A retrospective study on IL-1 antagonists (Anakinra) indicated that among moderate-to-severe ARDS, and hyperinflammation patients (aged ≥18 years) with COVID-19, 29 of them used high doses of IL-1 antagonists. 16 people were enrolled in the reference group. It can be seen that after 21 days of treatment, the group using the IL-1 receptor antagonist had a 10% mortality rate, and the reference group was 44%, indicating that IL-1 antagonist can reduce the mortality rate (Cavalli et al., 2020). In addition to anakinra, other anti-IL-1 antibodies, such as canakinumab, are also undergoing clinical trials.
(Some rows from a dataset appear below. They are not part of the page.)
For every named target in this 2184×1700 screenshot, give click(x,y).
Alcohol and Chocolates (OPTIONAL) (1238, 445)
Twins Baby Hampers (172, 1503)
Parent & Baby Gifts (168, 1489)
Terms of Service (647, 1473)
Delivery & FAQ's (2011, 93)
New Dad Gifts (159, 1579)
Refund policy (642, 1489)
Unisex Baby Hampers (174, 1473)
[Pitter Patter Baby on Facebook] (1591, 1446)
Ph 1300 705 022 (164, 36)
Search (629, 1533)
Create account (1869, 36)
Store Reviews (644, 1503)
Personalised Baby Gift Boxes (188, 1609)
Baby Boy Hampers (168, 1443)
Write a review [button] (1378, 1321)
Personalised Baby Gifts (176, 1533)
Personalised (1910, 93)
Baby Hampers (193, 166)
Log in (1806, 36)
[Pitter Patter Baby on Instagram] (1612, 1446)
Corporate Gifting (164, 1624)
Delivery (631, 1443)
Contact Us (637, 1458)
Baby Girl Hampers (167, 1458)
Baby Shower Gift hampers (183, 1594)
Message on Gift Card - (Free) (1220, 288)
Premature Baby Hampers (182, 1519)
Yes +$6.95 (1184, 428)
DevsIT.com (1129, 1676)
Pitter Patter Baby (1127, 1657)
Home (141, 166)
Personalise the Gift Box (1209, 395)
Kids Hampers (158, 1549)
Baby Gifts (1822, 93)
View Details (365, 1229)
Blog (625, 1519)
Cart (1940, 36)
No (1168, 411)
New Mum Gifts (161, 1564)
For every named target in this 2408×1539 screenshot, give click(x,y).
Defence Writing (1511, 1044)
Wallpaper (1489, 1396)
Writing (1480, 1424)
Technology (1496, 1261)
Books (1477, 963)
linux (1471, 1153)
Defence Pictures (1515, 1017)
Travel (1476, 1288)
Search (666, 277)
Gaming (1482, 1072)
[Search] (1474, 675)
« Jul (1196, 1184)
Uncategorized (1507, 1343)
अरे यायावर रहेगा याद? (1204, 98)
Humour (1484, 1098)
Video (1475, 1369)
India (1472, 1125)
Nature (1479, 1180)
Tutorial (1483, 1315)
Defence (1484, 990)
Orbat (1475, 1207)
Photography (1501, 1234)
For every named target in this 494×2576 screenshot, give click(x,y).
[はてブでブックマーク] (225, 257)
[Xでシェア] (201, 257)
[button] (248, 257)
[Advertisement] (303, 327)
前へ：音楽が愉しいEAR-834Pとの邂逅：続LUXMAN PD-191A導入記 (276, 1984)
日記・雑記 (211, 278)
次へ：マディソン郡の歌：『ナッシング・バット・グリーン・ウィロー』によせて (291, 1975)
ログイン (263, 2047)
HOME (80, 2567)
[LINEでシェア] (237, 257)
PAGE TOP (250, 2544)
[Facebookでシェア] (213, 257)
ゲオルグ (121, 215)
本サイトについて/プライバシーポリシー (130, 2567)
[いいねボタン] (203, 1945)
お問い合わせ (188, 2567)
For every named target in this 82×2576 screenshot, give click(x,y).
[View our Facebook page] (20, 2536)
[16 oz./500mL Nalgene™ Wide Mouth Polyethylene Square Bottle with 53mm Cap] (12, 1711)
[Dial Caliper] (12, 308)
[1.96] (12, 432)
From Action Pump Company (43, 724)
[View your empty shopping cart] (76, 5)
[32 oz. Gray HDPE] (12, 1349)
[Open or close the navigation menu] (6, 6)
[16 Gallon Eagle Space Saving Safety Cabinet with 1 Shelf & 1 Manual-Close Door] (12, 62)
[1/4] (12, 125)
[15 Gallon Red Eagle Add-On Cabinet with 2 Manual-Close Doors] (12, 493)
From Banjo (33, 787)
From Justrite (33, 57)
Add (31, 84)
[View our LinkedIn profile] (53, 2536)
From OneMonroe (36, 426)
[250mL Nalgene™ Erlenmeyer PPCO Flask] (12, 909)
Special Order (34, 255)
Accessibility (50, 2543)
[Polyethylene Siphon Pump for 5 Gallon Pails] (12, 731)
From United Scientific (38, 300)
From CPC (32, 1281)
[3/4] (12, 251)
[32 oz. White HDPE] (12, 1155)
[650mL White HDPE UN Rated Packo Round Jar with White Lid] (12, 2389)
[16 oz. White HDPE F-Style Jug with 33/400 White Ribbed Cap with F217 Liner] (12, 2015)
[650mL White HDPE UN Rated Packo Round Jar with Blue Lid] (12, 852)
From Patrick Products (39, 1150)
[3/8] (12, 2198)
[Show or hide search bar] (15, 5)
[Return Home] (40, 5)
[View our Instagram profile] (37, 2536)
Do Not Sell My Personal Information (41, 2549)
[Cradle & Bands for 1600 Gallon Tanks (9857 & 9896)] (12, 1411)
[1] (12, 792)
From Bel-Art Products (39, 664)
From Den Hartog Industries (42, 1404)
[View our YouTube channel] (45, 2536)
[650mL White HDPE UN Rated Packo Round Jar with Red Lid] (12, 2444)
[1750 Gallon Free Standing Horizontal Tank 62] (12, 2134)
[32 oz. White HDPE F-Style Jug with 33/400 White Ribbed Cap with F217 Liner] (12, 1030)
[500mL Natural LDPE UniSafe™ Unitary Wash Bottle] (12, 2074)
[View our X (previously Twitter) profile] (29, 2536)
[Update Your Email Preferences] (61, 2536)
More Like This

The study found that there were two cytokines increased in novel coronavirus patients, one is IL-6, and the other is GM-CSF. An open-label clinical trial on the anti-GM-CSF receptor antibody, Mavrilimumab, revealed that among the severe patients without invasive ventilator, the experimental group was 13 people, and the control group was 26 people, then after 14 days treatment, 85% of the treatment group had improved clinical symptoms, and the control group was lower, only 42% improved. The key data was that there was zero death in the treatment group and 27% in the control group. In addition, the mortality rate of patients using mechanical ventilation is 8% in the treatment group and 35% in the control group, so the treatment also reduces this rate(Y. Zhou et al., 2020).